Les cris des bonobos, ces proches cousins du chimpanzé, semblent s’assembler pour former des phrases, un des éléments fondamentaux de notre langage qui pourrait donc être plus ancien qu’on ne le croyait.
Lorsqu’on parle de « langage », on ne parle pas que de mots: il y a longtemps qu’on observe que plusieurs animaux produisent des sons qui ont une signification précise — donc, des mots — et il arrive que, dans certains cas, des mot soient combinés — ce qui est la définition d’une syntaxe.
Mais pour en arriver à une phrase, c’est plus compliqué. Dans la définition qu’en donnent les linguistes, une phrase est non seulement un assemblage de mots, mais la syntaxe fait en sorte qu’un même mot peut avoir une signification différente, tout dépendant de son contexte.
C’est encore plus compliqué quand on réalise que, chez les chimpanzés par exemple, il y a longtemps qu’on a observé qu’un cri d’alerte pour signaler la présence d’un serpent peut prendre des formes différentes —, mais l’alerte reste pourtant la même. Les chercheurs parlent alors de compositions « triviales », en ce sens qu’elles n’ont pas de signification particulière.
Une équipe dirigée par Mélissa Berthet, du département d’anthropologie de l’évolution à l’Université de Zurich, en Suisse, a voulu vérifier s’il y avait des combinaisons possédant une réelle signification. Les chercheurs ont passé cinq mois à observer — et écouter — une trentaine de bonobos dans leur état naturel. Ils ont en tout enregistré un millier d’instances où un des bonobos lançait un cri à l’intention d’un autre — ou des autres. De ce nombre, environ la moitié étaient des combinaisons d’au moins deux types différents « d’appels » mis bout à bout.

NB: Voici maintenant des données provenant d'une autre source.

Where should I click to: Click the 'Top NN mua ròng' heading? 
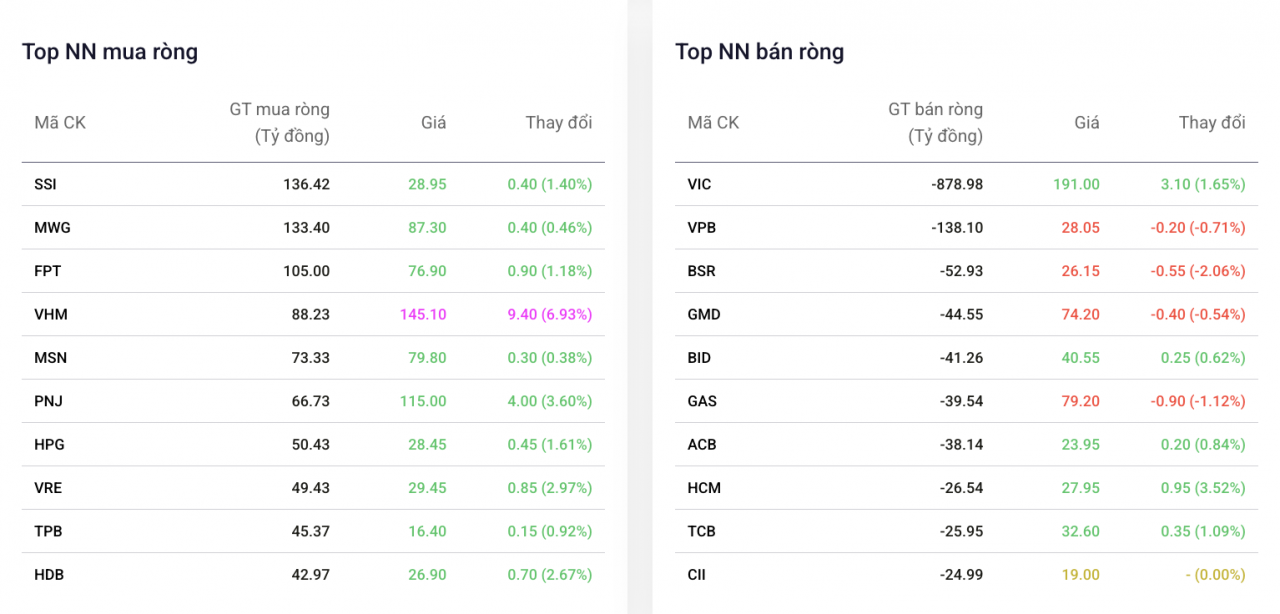(110, 52)
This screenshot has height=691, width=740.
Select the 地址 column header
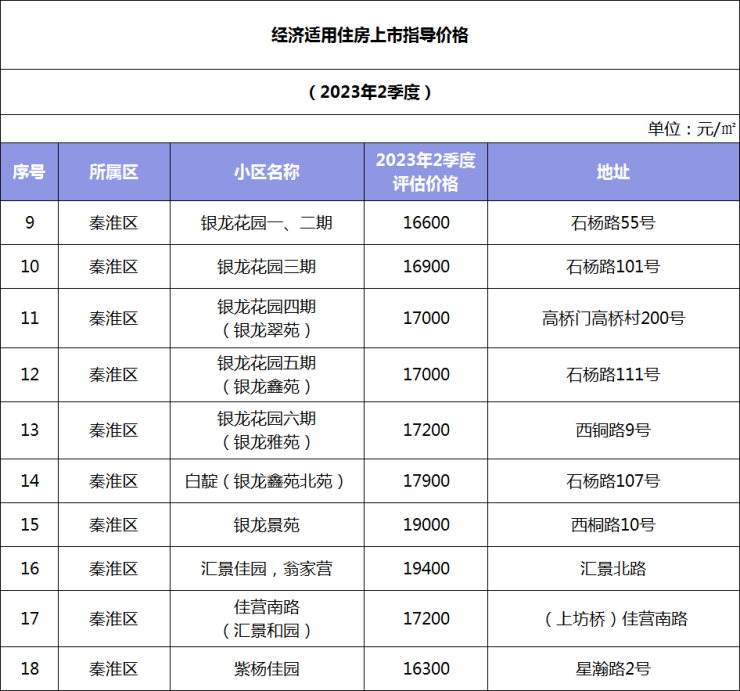point(613,172)
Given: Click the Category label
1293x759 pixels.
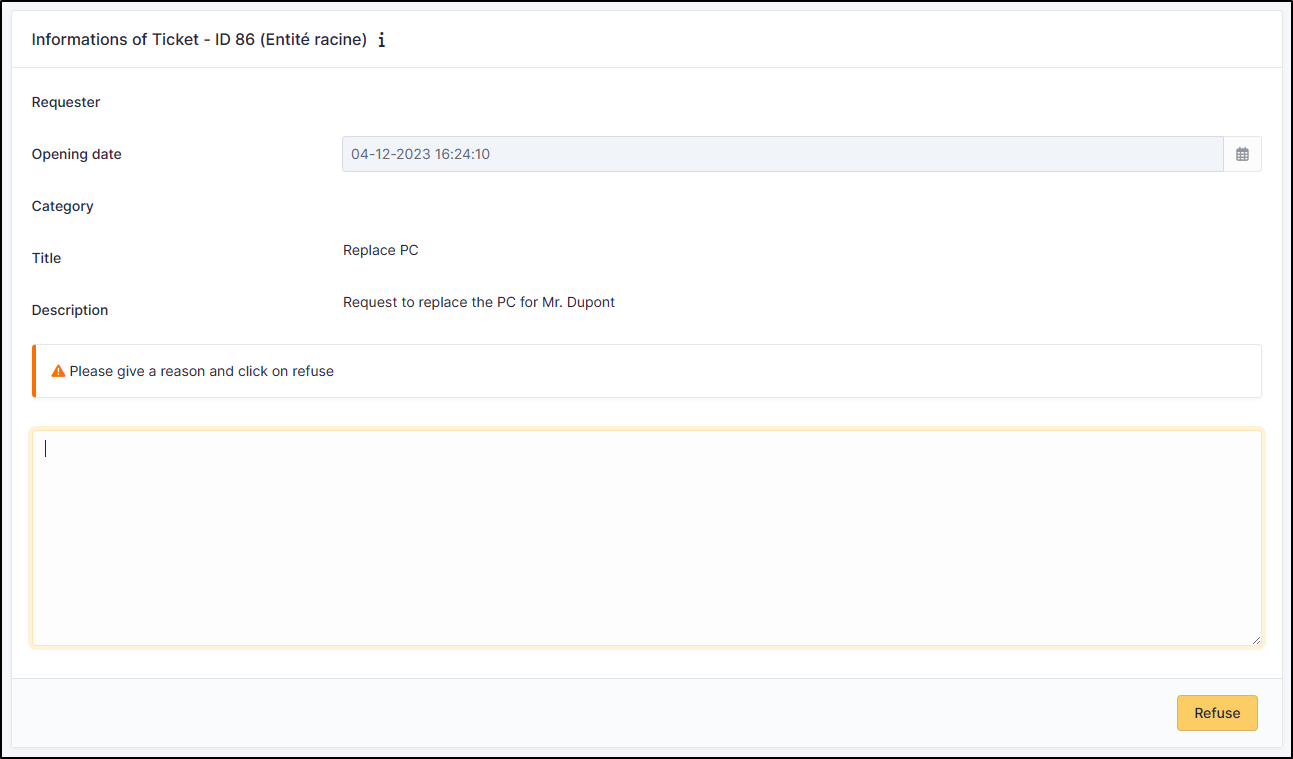Looking at the screenshot, I should (62, 206).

S’agit-il de phrases complètes? Pour le savoir, il fallait associer ces combinaisons à un événement particulier: une alerte, ou bien ce que le bonobo faisait à ce moment, ou bien l’endroit où il se trouvait. Les chercheurs en concluent que dans trois de ces « combinaisons » sur quatre, il y a bel et bien une signification différente, en fonction du contexte. Par exemple, lorsque combinés, les appels « écoutez-moi » et « je suis excité » prennent alors pour nouvelle signification « écoutez-moi parce que j’ai besoin d’aide ».
Leur étude, qui est parue le 3 avril dans la revue Science, pourrait signifier une réorientation de la façon dont les spécialistes du langage analysent le langage de nos proches cousins: ces conclusions ne signifient pas que les bonobos ont un langage au sens où on l’entend chez les humains, mais ils ont au moins une forme de communication assez complexe pour qu’on essaie de comprendre jusqu’à quel point elle se compare avec la nôtre.